───── Given information ─────

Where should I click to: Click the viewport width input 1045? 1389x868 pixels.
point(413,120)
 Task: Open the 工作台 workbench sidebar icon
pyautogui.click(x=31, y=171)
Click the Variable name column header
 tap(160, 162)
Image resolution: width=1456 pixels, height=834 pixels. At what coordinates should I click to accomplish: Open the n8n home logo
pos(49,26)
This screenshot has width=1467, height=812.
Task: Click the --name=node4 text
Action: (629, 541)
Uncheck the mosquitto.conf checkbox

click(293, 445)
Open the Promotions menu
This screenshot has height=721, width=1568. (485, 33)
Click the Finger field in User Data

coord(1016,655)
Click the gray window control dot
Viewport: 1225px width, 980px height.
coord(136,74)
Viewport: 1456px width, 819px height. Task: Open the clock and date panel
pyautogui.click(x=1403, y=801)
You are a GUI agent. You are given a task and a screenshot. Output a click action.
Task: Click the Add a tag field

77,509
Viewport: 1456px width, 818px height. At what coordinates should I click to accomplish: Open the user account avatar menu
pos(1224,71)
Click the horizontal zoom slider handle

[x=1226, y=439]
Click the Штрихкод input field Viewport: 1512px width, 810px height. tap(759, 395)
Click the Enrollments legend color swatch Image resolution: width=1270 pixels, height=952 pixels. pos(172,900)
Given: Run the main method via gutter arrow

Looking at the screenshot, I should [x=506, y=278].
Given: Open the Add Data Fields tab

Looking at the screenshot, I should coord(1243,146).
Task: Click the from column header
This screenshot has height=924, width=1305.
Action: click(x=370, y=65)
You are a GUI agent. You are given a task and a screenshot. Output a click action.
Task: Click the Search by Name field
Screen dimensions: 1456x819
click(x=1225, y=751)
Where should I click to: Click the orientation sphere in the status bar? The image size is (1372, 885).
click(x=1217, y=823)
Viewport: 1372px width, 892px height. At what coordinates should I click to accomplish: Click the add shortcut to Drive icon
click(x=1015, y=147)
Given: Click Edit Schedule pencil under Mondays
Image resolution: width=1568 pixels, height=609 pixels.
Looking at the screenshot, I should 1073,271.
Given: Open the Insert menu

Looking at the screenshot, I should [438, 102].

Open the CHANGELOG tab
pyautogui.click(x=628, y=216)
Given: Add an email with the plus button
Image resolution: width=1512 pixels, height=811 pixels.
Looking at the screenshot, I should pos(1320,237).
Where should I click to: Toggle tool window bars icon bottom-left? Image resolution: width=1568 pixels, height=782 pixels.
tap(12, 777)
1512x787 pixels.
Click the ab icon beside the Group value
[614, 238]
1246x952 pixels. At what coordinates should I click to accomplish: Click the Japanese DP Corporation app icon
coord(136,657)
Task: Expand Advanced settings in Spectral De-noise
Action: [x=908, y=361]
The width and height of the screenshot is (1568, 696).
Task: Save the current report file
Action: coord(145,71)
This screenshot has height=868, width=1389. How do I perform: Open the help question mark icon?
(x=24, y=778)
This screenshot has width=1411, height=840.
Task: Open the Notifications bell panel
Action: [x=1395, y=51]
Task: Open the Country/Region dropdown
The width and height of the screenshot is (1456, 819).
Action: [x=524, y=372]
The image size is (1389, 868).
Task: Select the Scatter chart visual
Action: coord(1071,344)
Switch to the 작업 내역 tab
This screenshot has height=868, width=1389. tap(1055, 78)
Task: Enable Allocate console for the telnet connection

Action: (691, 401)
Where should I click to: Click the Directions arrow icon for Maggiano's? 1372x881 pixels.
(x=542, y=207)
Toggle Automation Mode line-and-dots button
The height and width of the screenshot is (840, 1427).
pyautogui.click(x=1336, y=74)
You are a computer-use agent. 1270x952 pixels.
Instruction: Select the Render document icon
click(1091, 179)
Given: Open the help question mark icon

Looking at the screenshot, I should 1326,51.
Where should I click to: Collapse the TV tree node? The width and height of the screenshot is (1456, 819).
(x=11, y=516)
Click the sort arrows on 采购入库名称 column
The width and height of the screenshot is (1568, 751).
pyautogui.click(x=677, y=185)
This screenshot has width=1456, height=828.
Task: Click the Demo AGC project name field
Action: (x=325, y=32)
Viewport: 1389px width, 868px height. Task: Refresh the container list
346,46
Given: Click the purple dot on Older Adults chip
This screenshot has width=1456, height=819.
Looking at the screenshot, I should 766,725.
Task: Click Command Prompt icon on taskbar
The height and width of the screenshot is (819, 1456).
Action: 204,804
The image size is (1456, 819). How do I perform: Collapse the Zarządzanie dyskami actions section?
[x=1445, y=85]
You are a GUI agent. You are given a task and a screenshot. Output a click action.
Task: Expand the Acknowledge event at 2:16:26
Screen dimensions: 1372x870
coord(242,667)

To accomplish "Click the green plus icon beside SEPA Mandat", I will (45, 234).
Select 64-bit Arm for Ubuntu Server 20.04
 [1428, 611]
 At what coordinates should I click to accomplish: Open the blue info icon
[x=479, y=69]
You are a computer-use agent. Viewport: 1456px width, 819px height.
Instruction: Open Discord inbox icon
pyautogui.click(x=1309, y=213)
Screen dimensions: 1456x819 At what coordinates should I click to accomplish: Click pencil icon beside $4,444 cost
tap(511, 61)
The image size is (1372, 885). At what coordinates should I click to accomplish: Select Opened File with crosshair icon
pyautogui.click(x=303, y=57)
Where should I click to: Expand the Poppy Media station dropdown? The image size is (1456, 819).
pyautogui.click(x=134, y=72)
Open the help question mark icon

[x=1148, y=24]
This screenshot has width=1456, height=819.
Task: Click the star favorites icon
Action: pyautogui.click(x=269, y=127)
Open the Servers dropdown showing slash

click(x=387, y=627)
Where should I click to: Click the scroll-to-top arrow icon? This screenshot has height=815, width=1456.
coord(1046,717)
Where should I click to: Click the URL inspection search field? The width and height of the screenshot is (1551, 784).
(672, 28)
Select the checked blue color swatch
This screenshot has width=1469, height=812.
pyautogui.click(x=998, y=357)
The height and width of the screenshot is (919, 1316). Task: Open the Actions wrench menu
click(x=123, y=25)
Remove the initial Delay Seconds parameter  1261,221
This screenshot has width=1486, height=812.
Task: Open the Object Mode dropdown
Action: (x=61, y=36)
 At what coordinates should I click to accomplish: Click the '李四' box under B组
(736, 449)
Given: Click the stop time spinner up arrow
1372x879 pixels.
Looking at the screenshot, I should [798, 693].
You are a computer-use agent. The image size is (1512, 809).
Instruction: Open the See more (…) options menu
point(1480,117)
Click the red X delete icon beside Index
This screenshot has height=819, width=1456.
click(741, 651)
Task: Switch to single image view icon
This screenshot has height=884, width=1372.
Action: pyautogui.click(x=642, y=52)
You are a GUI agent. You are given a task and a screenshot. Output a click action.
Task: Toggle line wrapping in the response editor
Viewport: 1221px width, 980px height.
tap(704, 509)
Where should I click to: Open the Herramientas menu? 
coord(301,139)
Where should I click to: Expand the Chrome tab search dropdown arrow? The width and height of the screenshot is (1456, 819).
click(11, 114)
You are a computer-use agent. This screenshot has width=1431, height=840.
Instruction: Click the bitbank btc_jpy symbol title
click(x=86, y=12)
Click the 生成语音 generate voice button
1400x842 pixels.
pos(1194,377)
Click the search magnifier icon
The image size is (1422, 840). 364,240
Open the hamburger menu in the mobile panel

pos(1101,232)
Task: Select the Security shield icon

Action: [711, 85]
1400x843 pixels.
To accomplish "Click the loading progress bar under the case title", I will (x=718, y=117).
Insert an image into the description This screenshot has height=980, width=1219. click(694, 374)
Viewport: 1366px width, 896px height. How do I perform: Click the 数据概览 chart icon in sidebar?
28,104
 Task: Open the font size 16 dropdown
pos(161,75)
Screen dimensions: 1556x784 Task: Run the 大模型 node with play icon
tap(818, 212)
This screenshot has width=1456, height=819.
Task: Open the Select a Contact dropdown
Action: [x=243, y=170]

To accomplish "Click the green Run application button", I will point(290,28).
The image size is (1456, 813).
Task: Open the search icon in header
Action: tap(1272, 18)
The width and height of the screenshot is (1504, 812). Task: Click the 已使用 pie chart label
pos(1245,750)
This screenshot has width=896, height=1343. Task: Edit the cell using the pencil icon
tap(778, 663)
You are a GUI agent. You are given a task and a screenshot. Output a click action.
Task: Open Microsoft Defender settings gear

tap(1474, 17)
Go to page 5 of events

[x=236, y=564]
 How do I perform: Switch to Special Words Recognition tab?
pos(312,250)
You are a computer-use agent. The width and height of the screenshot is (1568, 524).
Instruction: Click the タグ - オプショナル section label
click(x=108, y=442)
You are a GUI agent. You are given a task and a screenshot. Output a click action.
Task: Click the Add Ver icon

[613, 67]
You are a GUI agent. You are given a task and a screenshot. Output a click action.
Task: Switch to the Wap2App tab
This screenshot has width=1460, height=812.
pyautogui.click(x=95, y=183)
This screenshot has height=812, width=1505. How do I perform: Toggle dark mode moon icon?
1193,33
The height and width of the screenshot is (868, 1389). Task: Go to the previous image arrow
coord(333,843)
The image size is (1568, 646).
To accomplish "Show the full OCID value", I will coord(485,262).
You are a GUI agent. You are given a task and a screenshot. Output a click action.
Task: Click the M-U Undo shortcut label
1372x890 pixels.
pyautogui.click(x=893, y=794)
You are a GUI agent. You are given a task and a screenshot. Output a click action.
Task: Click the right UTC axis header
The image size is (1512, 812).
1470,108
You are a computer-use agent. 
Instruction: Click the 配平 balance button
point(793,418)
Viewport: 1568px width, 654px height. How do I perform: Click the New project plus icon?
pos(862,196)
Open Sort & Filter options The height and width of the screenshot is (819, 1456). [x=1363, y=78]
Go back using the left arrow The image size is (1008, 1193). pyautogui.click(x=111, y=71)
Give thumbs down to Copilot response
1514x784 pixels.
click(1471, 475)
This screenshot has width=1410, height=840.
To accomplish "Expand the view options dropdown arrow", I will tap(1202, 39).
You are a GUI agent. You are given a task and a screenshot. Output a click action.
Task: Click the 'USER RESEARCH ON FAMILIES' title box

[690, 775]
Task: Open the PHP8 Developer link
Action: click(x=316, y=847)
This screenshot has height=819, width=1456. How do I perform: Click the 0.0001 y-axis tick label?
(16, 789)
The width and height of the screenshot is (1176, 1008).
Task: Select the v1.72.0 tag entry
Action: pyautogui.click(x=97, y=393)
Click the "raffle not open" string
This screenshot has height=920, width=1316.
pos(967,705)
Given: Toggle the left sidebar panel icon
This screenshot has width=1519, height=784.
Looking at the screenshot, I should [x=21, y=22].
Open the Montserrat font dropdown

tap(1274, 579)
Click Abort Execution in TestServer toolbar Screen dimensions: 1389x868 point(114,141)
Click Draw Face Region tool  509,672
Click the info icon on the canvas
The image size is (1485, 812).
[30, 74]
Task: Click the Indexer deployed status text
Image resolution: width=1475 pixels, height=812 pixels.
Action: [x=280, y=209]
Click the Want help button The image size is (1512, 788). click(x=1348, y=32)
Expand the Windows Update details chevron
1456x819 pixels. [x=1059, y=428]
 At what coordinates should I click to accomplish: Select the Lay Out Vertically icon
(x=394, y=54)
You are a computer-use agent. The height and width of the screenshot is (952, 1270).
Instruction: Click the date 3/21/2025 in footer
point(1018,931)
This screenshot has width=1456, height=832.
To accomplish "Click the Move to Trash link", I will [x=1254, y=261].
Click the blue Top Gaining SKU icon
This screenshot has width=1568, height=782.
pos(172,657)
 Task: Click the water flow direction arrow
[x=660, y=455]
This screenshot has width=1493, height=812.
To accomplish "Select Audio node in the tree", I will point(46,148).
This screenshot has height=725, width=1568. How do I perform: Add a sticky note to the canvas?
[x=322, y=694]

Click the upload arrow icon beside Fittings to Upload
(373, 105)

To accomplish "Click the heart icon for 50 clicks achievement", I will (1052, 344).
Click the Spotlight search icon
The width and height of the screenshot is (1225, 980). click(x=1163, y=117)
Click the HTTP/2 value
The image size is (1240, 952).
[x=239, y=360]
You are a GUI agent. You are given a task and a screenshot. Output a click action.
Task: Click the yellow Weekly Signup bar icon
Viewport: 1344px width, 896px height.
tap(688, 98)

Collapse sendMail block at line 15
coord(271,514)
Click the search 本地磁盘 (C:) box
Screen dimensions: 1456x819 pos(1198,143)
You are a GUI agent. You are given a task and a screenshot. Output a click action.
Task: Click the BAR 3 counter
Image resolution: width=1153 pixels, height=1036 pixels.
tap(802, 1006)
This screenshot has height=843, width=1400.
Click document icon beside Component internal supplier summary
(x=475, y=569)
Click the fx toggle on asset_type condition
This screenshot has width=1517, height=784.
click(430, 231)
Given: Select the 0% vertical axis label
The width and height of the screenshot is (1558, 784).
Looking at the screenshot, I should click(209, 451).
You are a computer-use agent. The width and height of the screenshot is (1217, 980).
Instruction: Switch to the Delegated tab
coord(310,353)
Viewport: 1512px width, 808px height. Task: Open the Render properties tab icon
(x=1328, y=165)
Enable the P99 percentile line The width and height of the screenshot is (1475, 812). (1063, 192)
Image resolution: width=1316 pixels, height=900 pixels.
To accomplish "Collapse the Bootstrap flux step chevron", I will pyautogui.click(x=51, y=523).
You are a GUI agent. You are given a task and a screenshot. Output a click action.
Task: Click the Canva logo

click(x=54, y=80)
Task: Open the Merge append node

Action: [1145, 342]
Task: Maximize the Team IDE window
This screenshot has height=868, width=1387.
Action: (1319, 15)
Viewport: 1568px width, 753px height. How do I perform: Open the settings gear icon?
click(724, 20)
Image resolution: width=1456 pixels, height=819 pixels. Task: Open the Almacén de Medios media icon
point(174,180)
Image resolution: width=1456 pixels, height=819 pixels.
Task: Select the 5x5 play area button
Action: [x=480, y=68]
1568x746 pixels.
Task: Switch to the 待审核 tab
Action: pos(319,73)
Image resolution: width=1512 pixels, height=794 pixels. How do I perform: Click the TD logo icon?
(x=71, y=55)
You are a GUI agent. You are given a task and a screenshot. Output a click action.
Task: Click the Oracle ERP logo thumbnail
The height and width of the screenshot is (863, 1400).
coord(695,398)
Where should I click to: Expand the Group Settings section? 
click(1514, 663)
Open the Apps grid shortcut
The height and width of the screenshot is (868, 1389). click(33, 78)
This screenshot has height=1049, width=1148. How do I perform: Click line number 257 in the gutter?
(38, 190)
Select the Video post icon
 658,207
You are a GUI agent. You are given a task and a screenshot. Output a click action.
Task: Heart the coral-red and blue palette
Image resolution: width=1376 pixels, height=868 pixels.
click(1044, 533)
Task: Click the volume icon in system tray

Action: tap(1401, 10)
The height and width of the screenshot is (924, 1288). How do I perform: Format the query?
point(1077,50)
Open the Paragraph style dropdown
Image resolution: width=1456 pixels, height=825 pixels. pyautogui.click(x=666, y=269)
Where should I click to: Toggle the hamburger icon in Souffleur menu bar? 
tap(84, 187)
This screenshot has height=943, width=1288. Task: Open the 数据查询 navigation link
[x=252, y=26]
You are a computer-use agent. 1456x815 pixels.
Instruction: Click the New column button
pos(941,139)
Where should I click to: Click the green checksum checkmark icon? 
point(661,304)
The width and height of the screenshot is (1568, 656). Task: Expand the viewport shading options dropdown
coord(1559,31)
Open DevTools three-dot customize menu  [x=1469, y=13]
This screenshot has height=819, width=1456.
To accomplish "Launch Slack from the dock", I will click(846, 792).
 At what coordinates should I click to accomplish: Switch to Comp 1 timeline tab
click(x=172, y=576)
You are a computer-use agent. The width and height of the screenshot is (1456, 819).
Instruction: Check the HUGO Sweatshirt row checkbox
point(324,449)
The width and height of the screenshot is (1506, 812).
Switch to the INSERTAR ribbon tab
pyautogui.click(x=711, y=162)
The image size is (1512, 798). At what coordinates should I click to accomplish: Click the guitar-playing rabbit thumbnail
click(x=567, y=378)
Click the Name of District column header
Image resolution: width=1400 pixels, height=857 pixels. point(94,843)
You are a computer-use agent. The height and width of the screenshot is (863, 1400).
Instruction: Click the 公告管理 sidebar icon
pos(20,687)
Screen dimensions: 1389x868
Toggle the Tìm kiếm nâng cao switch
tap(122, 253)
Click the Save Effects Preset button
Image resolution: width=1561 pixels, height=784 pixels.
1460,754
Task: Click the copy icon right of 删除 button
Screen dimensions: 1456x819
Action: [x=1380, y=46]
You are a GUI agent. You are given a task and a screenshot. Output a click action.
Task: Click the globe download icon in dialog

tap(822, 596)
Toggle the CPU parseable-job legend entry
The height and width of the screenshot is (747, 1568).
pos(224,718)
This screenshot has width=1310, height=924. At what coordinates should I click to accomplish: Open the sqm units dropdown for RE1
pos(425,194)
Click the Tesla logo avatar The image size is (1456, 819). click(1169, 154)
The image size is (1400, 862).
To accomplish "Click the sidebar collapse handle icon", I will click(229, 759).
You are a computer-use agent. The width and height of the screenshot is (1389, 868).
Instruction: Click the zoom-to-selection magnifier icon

─────

[Task statement] Note down each line above where the word "right" occurs.

[Problem solution]
Task: Click the right UTC axis header
Task: Click the copy icon right of 删除 button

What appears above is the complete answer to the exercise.